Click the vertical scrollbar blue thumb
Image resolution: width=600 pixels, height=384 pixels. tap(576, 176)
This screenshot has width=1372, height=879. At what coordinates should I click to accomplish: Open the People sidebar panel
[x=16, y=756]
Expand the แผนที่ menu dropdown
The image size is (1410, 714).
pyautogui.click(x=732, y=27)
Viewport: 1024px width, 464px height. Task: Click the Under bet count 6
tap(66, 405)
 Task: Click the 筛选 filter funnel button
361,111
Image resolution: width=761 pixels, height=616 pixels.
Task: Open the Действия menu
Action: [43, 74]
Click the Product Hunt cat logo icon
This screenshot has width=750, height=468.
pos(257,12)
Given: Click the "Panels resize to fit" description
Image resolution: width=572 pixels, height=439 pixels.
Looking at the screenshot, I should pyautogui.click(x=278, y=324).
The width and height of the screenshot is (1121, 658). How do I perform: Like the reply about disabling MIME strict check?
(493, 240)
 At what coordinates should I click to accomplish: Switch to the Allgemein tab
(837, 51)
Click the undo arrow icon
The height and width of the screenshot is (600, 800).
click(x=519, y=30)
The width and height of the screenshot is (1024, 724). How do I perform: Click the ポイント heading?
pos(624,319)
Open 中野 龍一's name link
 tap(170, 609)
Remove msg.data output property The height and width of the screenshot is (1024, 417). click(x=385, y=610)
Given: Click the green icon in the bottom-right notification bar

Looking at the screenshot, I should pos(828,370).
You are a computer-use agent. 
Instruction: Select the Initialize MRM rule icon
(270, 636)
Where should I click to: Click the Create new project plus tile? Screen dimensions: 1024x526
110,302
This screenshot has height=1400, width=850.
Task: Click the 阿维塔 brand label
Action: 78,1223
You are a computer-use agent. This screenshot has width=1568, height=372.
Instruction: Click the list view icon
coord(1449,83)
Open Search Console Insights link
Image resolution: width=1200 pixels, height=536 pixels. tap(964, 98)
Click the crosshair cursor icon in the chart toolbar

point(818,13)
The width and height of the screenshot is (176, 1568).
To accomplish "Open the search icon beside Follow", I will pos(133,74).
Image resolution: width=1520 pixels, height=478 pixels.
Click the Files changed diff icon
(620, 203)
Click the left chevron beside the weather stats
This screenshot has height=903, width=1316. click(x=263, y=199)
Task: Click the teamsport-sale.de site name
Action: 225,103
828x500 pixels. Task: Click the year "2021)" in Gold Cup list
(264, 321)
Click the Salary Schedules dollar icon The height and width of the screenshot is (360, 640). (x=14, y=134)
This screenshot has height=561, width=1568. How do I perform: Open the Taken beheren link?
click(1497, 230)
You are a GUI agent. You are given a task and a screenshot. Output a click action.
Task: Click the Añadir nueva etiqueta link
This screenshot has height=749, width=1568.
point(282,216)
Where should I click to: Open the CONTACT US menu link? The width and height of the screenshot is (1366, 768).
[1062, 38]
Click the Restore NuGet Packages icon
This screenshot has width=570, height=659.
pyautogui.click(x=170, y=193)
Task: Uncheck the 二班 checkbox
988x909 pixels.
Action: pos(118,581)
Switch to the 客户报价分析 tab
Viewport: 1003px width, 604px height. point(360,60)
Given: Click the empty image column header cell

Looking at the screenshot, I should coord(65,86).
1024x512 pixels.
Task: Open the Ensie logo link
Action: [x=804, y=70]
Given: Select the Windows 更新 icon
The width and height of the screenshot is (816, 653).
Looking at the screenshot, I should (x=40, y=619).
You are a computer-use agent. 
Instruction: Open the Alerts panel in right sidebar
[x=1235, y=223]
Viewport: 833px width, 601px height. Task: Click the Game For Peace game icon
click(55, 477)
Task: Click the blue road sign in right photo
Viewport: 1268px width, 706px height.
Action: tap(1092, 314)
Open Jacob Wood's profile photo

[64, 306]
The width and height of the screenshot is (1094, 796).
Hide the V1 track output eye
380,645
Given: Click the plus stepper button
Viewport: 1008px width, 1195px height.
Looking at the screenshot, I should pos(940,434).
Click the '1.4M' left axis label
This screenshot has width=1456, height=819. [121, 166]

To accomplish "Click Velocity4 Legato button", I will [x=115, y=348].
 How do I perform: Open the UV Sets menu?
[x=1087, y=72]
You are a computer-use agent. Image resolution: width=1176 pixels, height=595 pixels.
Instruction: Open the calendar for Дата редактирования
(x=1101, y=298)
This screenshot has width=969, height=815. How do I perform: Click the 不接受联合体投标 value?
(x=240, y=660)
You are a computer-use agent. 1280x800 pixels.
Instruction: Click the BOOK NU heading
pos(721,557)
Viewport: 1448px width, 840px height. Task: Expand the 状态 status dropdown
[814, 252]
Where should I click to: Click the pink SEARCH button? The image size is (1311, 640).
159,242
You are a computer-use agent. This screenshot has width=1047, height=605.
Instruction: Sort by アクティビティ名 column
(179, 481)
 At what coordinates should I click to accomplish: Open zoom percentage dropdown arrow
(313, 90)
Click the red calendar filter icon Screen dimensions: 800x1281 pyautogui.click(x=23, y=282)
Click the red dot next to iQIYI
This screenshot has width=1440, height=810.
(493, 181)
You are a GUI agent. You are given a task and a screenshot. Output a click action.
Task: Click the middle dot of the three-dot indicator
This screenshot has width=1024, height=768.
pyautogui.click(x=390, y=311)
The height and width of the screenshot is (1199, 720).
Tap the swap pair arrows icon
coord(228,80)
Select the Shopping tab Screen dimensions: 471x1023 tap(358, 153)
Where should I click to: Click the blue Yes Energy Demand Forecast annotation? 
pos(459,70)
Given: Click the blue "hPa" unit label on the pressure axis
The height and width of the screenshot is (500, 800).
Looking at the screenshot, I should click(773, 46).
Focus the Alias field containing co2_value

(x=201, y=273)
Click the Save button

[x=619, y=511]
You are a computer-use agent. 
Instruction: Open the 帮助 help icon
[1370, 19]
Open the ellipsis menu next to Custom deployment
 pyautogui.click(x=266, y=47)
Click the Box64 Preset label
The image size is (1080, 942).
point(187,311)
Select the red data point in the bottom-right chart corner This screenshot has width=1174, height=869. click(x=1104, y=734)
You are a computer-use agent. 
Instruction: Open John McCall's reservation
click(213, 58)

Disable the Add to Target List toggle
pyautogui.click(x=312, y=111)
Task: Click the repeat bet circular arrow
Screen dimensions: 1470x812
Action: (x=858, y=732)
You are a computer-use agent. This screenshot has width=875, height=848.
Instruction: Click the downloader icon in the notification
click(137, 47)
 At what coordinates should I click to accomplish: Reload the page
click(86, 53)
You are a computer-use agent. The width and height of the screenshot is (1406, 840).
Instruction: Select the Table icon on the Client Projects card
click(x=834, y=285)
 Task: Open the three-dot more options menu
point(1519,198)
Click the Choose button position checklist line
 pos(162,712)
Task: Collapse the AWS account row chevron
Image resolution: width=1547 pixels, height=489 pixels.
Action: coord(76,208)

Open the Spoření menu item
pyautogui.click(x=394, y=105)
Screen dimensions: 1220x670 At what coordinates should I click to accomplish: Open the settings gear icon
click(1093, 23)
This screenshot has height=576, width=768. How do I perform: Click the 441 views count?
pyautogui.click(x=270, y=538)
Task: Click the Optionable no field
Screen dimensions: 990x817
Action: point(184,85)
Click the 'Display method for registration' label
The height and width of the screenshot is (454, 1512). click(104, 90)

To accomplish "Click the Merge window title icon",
........
(Your assignment)
In full and without error, transcribe the listing.

(Response box)
Click the vertical scrollbar blue thumb
Image resolution: width=600 pixels, height=384 pixels. tap(576, 176)
This screenshot has width=1372, height=879. At what coordinates should I click to accomplish: Open the People sidebar panel
[x=16, y=756]
Expand the แผนที่ menu dropdown
The image size is (1410, 714).
pyautogui.click(x=732, y=27)
Viewport: 1024px width, 464px height. Task: Click the Under bet count 6
tap(66, 405)
 Task: Click the 筛选 filter funnel button
361,111
Image resolution: width=761 pixels, height=616 pixels.
Task: Open the Действия menu
Action: [43, 74]
Click the Product Hunt cat logo icon
This screenshot has width=750, height=468.
pos(257,12)
Given: Click the "Panels resize to fit" description
Image resolution: width=572 pixels, height=439 pixels.
Looking at the screenshot, I should pyautogui.click(x=278, y=324).
The width and height of the screenshot is (1121, 658). How do I perform: Like the reply about disabling MIME strict check?
(493, 240)
 At what coordinates should I click to accomplish: Switch to the Allgemein tab
(837, 51)
Click the undo arrow icon
The height and width of the screenshot is (600, 800).
click(x=519, y=30)
The width and height of the screenshot is (1024, 724). How do I perform: Click the ポイント heading?
pos(624,319)
Open 中野 龍一's name link
 tap(170, 609)
Remove msg.data output property The height and width of the screenshot is (1024, 417). click(x=385, y=610)
Given: Click the green icon in the bottom-right notification bar

Looking at the screenshot, I should pos(828,370).
You are a computer-use agent. 
Instruction: Select the Initialize MRM rule icon
(270, 636)
Where should I click to: Click the Create new project plus tile? Screen dimensions: 1024x526
110,302
This screenshot has height=1400, width=850.
Task: Click the 阿维塔 brand label
Action: 78,1223
You are a computer-use agent. This screenshot has width=1568, height=372.
Instruction: Click the list view icon
coord(1449,83)
Open Search Console Insights link
Image resolution: width=1200 pixels, height=536 pixels. tap(964, 98)
Click the crosshair cursor icon in the chart toolbar

point(818,13)
The width and height of the screenshot is (176, 1568).
To accomplish "Open the search icon beside Follow", I will pos(133,74).
Image resolution: width=1520 pixels, height=478 pixels.
Click the Files changed diff icon
(620, 203)
Click the left chevron beside the weather stats
This screenshot has height=903, width=1316. click(x=263, y=199)
Task: Click the teamsport-sale.de site name
Action: 225,103
828x500 pixels. Task: Click the year "2021)" in Gold Cup list
(264, 321)
Click the Salary Schedules dollar icon The height and width of the screenshot is (360, 640). (x=14, y=134)
This screenshot has height=561, width=1568. How do I perform: Open the Taken beheren link?
click(1497, 230)
You are a GUI agent. You are given a task and a screenshot. Output a click action.
Task: Click the Añadir nueva etiqueta link
This screenshot has height=749, width=1568.
point(282,216)
Where should I click to: Open the CONTACT US menu link? The width and height of the screenshot is (1366, 768).
[1062, 38]
Click the Restore NuGet Packages icon
This screenshot has width=570, height=659.
pyautogui.click(x=170, y=193)
Task: Uncheck the 二班 checkbox
988x909 pixels.
Action: pos(118,581)
Switch to the 客户报价分析 tab
Viewport: 1003px width, 604px height. point(360,60)
Given: Click the empty image column header cell

Looking at the screenshot, I should coord(65,86).
1024x512 pixels.
Task: Open the Ensie logo link
Action: [x=804, y=70]
Given: Select the Windows 更新 icon
The width and height of the screenshot is (816, 653).
Looking at the screenshot, I should (x=40, y=619).
You are a computer-use agent. 
Instruction: Open the Alerts panel in right sidebar
[x=1235, y=223]
Viewport: 833px width, 601px height. Task: Click the Game For Peace game icon
click(55, 477)
Task: Click the blue road sign in right photo
Viewport: 1268px width, 706px height.
Action: tap(1092, 314)
Open Jacob Wood's profile photo

[64, 306]
The width and height of the screenshot is (1094, 796).
Hide the V1 track output eye
380,645
Given: Click the plus stepper button
Viewport: 1008px width, 1195px height.
Looking at the screenshot, I should pos(940,434).
Click the '1.4M' left axis label
This screenshot has width=1456, height=819. [121, 166]

To accomplish "Click Velocity4 Legato button", I will [x=115, y=348].
 How do I perform: Open the UV Sets menu?
[x=1087, y=72]
You are a computer-use agent. Image resolution: width=1176 pixels, height=595 pixels.
Instruction: Open the calendar for Дата редактирования
(x=1101, y=298)
This screenshot has width=969, height=815. How do I perform: Click the 不接受联合体投标 value?
(x=240, y=660)
You are a computer-use agent. 1280x800 pixels.
Instruction: Click the BOOK NU heading
pos(721,557)
Viewport: 1448px width, 840px height. Task: Expand the 状态 status dropdown
[814, 252]
Where should I click to: Click the pink SEARCH button? The image size is (1311, 640).
159,242
You are a computer-use agent. This screenshot has width=1047, height=605.
Instruction: Sort by アクティビティ名 column
(179, 481)
 At what coordinates should I click to accomplish: Open zoom percentage dropdown arrow
(313, 90)
Click the red calendar filter icon Screen dimensions: 800x1281 pyautogui.click(x=23, y=282)
Click the red dot next to iQIYI
This screenshot has width=1440, height=810.
(493, 181)
You are a GUI agent. You are given a task and a screenshot. Output a click action.
Task: Click the middle dot of the three-dot indicator
This screenshot has width=1024, height=768.
pyautogui.click(x=390, y=311)
The height and width of the screenshot is (1199, 720).
Tap the swap pair arrows icon
coord(228,80)
Select the Shopping tab Screen dimensions: 471x1023 tap(358, 153)
Where should I click to: Click the blue Yes Energy Demand Forecast annotation? 
pos(459,70)
Given: Click the blue "hPa" unit label on the pressure axis
The height and width of the screenshot is (500, 800).
Looking at the screenshot, I should click(773, 46).
Focus the Alias field containing co2_value

(x=201, y=273)
Click the Save button

[x=619, y=511]
You are a computer-use agent. 
Instruction: Open the 帮助 help icon
[1370, 19]
Open the ellipsis menu next to Custom deployment
 pyautogui.click(x=266, y=47)
Click the Box64 Preset label
The image size is (1080, 942).
point(187,311)
Select the red data point in the bottom-right chart corner This screenshot has width=1174, height=869. click(x=1104, y=734)
You are a computer-use agent. 
Instruction: Open John McCall's reservation
click(213, 58)

Disable the Add to Target List toggle
pyautogui.click(x=312, y=111)
Task: Click the repeat bet circular arrow
Screen dimensions: 1470x812
Action: (x=858, y=732)
You are a computer-use agent. This screenshot has width=875, height=848.
Instruction: Click the downloader icon in the notification
click(137, 47)
 At what coordinates should I click to accomplish: Reload the page
click(86, 53)
You are a computer-use agent. The width and height of the screenshot is (1406, 840).
Instruction: Select the Table icon on the Client Projects card
click(x=834, y=285)
 Task: Open the three-dot more options menu
point(1519,198)
Click the Choose button position checklist line
 pos(162,712)
Task: Collapse the AWS account row chevron
Image resolution: width=1547 pixels, height=489 pixels.
Action: coord(76,208)

Open the Spoření menu item
pyautogui.click(x=394, y=105)
Screen dimensions: 1220x670 At what coordinates should I click to accomplish: Open the settings gear icon
click(1093, 23)
This screenshot has height=576, width=768. How do I perform: Click the 441 views count?
pyautogui.click(x=270, y=538)
Task: Click the Optionable no field
Screen dimensions: 990x817
Action: point(184,85)
Click the 'Display method for registration' label
The height and width of the screenshot is (454, 1512). click(104, 90)

To accomplish "Click the Merge window title icon",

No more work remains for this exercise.